State television said on Tuesday Iran opposed sending its uranium stockpile abroad in one go.

According to an informed source in Vienna, Iran in its final response to the agency, while accepting the framework, will propose changes, Mehr said in its report on Wednesday.

The European Union's foreign policy chief said on Tuesday there was no need to rework the U.N. draft and he and France's foreign minister suggested Tehran would rekindle demands for tougher international sanctions if it tried to undo the plan.

Iran says it is enriching uranium only for power plant fuel, not for nuclear warheads. But its history of nuclear secrecy and continued restrictions on U.N. inspections have raised Western suspicions Iran is latently pursuing nuclear weapons capability.

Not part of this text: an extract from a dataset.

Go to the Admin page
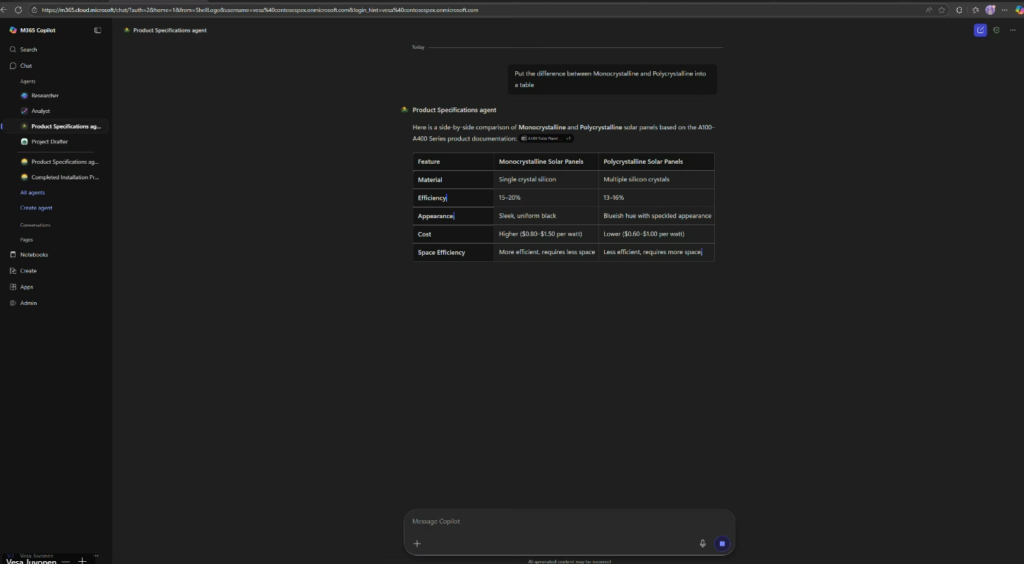The image size is (1024, 564). click(28, 302)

Understandings on the fuel plan and U.N. monitoring of a newly disclosed enrichment site under construction were forged at Geneva talks on October 1 between Iran and six world powers -- the United States, Russia, China, France, Germany and Britain.

Iran's pledges in Geneva won itself a reprieve from sanctions targeting its oil sector but Western powers stressed they would not wait indefinitely for Tehran to follow through.

Senior Iranian MP Alaeddin Boroujerdi said U.N. experts who arrived in Iran early on Sunday to inspect the new enrichment site about 160 km south of Tehran had left the country, ISNA reported, without giving details.
There was no immediate comment from the IAEA in Vienna.